While most arguments don't usually begin as a screaming match, many end up that way. In fact, many disagreements (but certainly not all) start off about seemingly insignificant topics or at the least begin with partners behaving in a civil manner- speaking calmly, at an average rate and volume, and using acceptable language. Unfortunately however, arguments can quickly escalate and turn into larger-than-life wars between romantic partners where yelling, name-calling, insulting, and criticism are common. The fact of the matter is that any argument where escalation takes place is considered destructive.
If you're in an argument with your mate and you can see that things are getting out of hand, there's still hope. You can easily turn conflict around by learning how to de-escalate the conversation. Below are a few statements that you can make to attempt to de-escalate your feud.
"Okay, let's take a 10 minute (or 10 hour) break, cool down, and then work towards actually solving this problem."
Stepping away from a disagreement, taking a break, and coming back to the issue at a later date (fyi: you have to come back to it) allows people to calm down and think about what they really want to talk about. Many times, people are able to better organize their thoughts and express their feelings more effectively after taking a break. But beware, continuously tabling a discussion is not a good idea. You have to eventually work it out. And, sooner is better than later.
"Wait a minute. What are we really fighting about?"
At times, it's vital that you ask yourself (and your partner) this exact question. Couples have a tendency to engage in what I like to call cryptic arguing where they seem to be arguing about one topic when in fact, they are really upset about something totally unrelated. For instance, you might be angry at your partner about a comment made by him or her a week earlier. Instead of talking about how that comment made you feel, you become easily agitated when your mate leaves his or her dirty clothes on the floor. You erupt in anger about the clothes when it's really about the comment made a week earlier. Or, you might not be mad at your mate at all. Maybe you're stressed out at work or with the kids and you take it out on your partner for something rather trivial. I think that this happens a lot with couples who have children. For instance, when our twins were infants, Hus and I would argue about the most ridiculous things. "Don't put your soda on the f-ing table! You're going to leave a stain! You always do shit like that!" And that wasn't all. "Why can't you figure this out? It's like you're not even trying." At a certain point during these conflicts, one of us would sometimes ask, "What the hell are we really fighting about? Why are we so upset about this?" Saying something like this in a light-hearted tone can easily break the tension during a impassioned quarrel. In fact, research has argued that utilizing a little affiliative humor during conflict is actually quite effective at resolving issues in many marriages.
"I love you and you love me. Why are we talking to each other like this?"

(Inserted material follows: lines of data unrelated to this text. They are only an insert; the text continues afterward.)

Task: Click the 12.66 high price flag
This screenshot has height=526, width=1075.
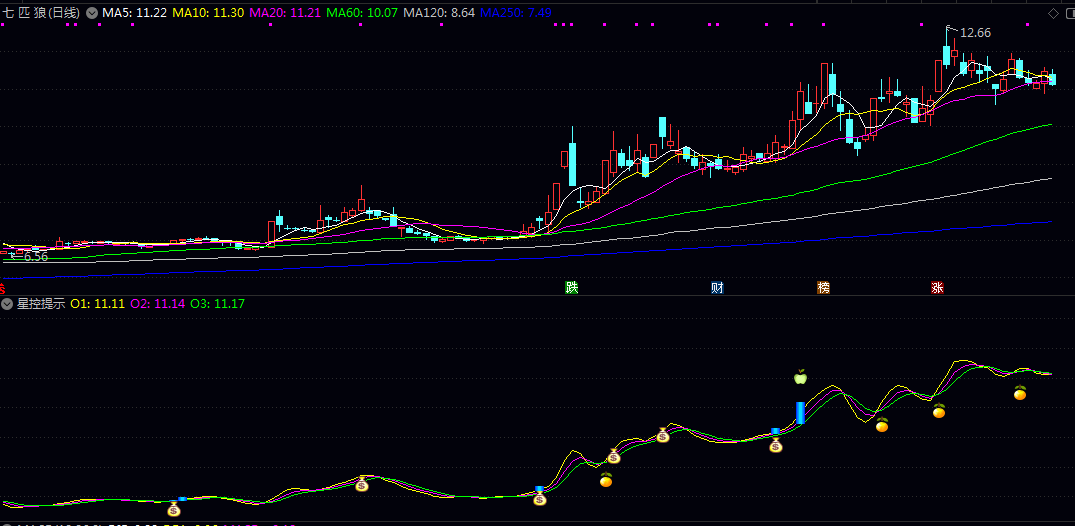Action: [x=975, y=33]
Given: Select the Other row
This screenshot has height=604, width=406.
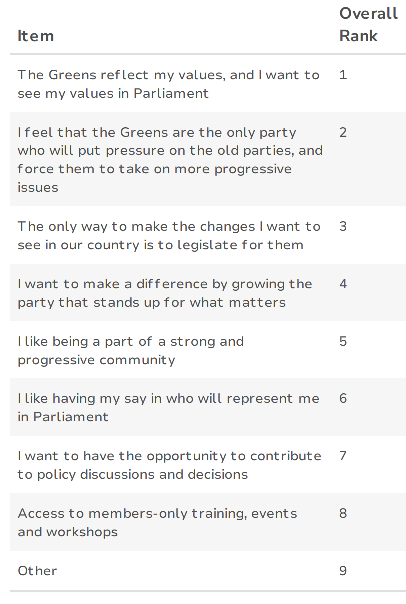Looking at the screenshot, I should click(x=208, y=570).
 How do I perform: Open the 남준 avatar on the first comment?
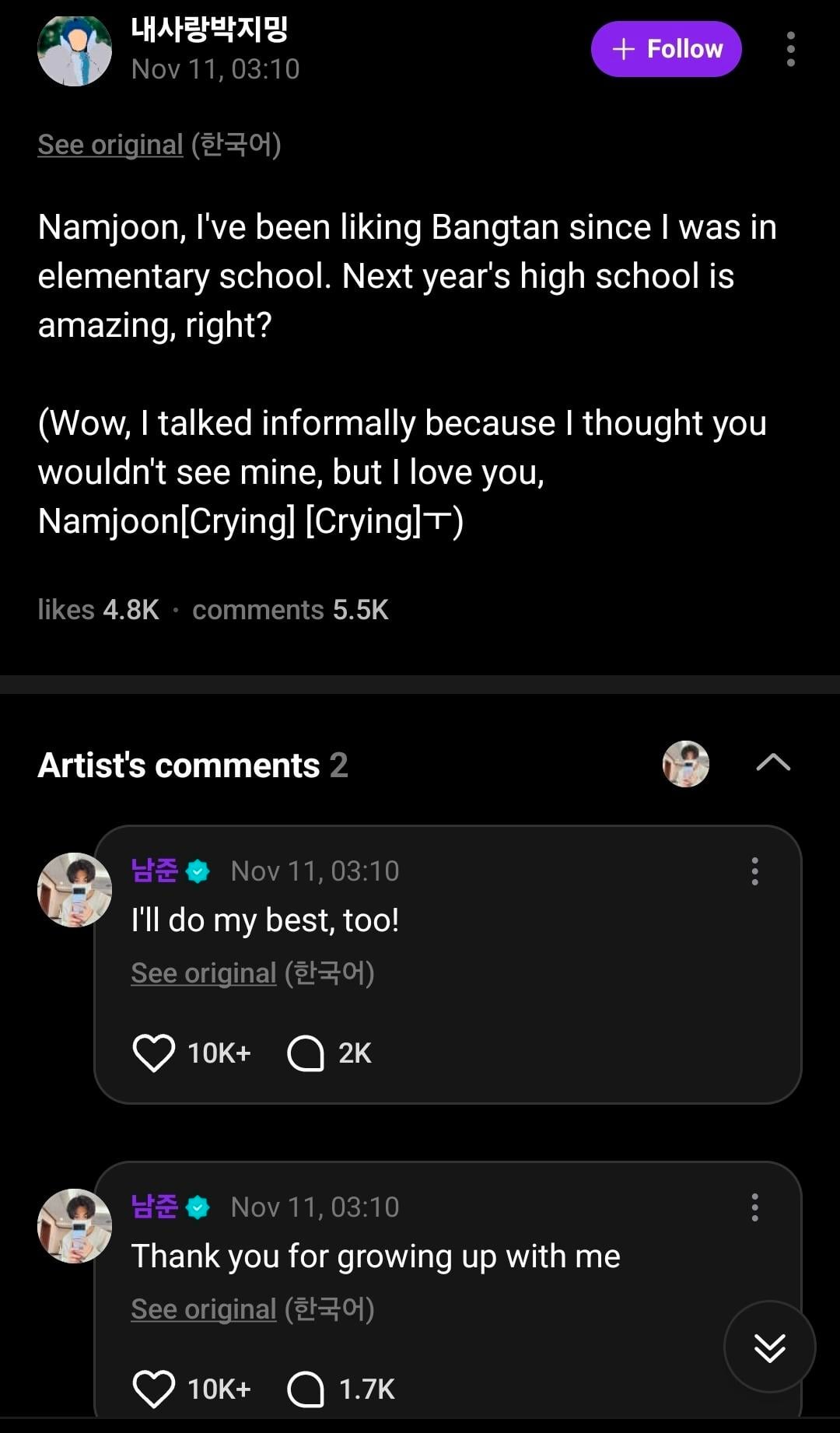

Insults, name-calling, negative sarcasm, and other forms of contempt are commonplace in many disagreements between romantic partners. Reiterating your love for one another can put your conversation in perspective. I know when Hus and I have used this strategy, one of the next sentences is something like, "You're right. I don't want to fight with you. I'm sorry." And then we're able to think more rationally and work through the issue. If you really love someone, that kind of hurtful language should not be part of your relationship vocabulary to begin with. But if it sneaks in somehow, you can quickly nip those detrimental conversations in the bud (and de-escalate your conflict) by shifting the focus of your discussion. Emphasizing your love can cause you and your partner to quit using cruel language, remember that you actually care for one another, and maybe even help you solve your problems.